Saturday, I had a post on Big Government in which I argued that Gov. Rick Perry’s continued defense of tuition waivers for illegal immigrants had opened the door for Gov. Palin to enter the race. And facts being facts, he was dominating the field until the most recent GOP debate, where the audience booed him when he said: “If you say that we should not educate children who have come into our state for no other reason than that they’ve been brought there, through no fault of their own, I don’t think you have a heart.”

Well, consider me heartless because I still believe it’s wrong in principle and in practice to waive any part of tuition for illegal aliens. (And it seems the Floridians who voted in Saturday’s straw poll agree with me, because they handed Republican Herman Cain a whopping victory over Perry – 37% to 15%.)

As I wrote Saturday, Perry’s stance on this asinine practice is nothing less than an albatross around his neck.

Of course Perry has his supporters here, like the Democrat legislator who sponsored the bill – the Texas Dream Act – that made the tuition reductions for illegal aliens possible to begin with. That legislator, Rick Noriega, believes the bill has been a great success and offers a defense of it that sounds very much like the kind Perry has been making: “The alternative is to slam the door on any hopes and dreams. How are they going to perform in high school if they don’t even have a chance at higher education?”

So if conservatives oppose giving tuition breaks to illegal aliens we either “don’t have a heart” or we’re slamming a door on “hopes and dreams.”

Yet there’s no escaping Congresswoman Michele Bachmann’s observation that this kind of legislation is just a “magnet” for illegal aliens (that’s costing someone a pretty penny).

For example, the Dallas Morning News reports that “the number of illegal immigrant college students paying in-state tuition and receiving financial aid at Texas’ public colleges and universities continues to climb.” And between fall 2004 and spring 2008 alone “Texas awarded about $33.6 million in state and institutional financial aid to those students.”
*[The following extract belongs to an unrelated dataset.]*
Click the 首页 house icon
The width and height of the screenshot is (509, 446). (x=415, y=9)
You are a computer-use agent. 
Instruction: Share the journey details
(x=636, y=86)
You read it right – the number of illegal immigrant college students getting waivers on their tuition continues to climb so high that “those students” received $33.6 million in state and financial aid.

(Currently, there are approximately 12,138 students taking advantage of these millions of dollars.)

But it gets worse – Perry’s position on this matter is actually defended by some who say the illegal immigrants “are essentially Texans” anyway.

As a door slamming Texan without a heart, I take offense at the suggestion that people who are in the Lone Star State illegally are “essentially Texans” anyway. But for the sake of playing nice, here’s a video of some of the illegal aliens who have tapped into the millions upon millions of dollars available through this Ponzi scheme. (You’ll recognize them as those proudly standing behind signs that say: “undocumented & unafraid.”)

Gov. Perry has got to distance himself from this mess asap, or results like those from the Florida straw poll may soon prove to be the norm rather than an aberration.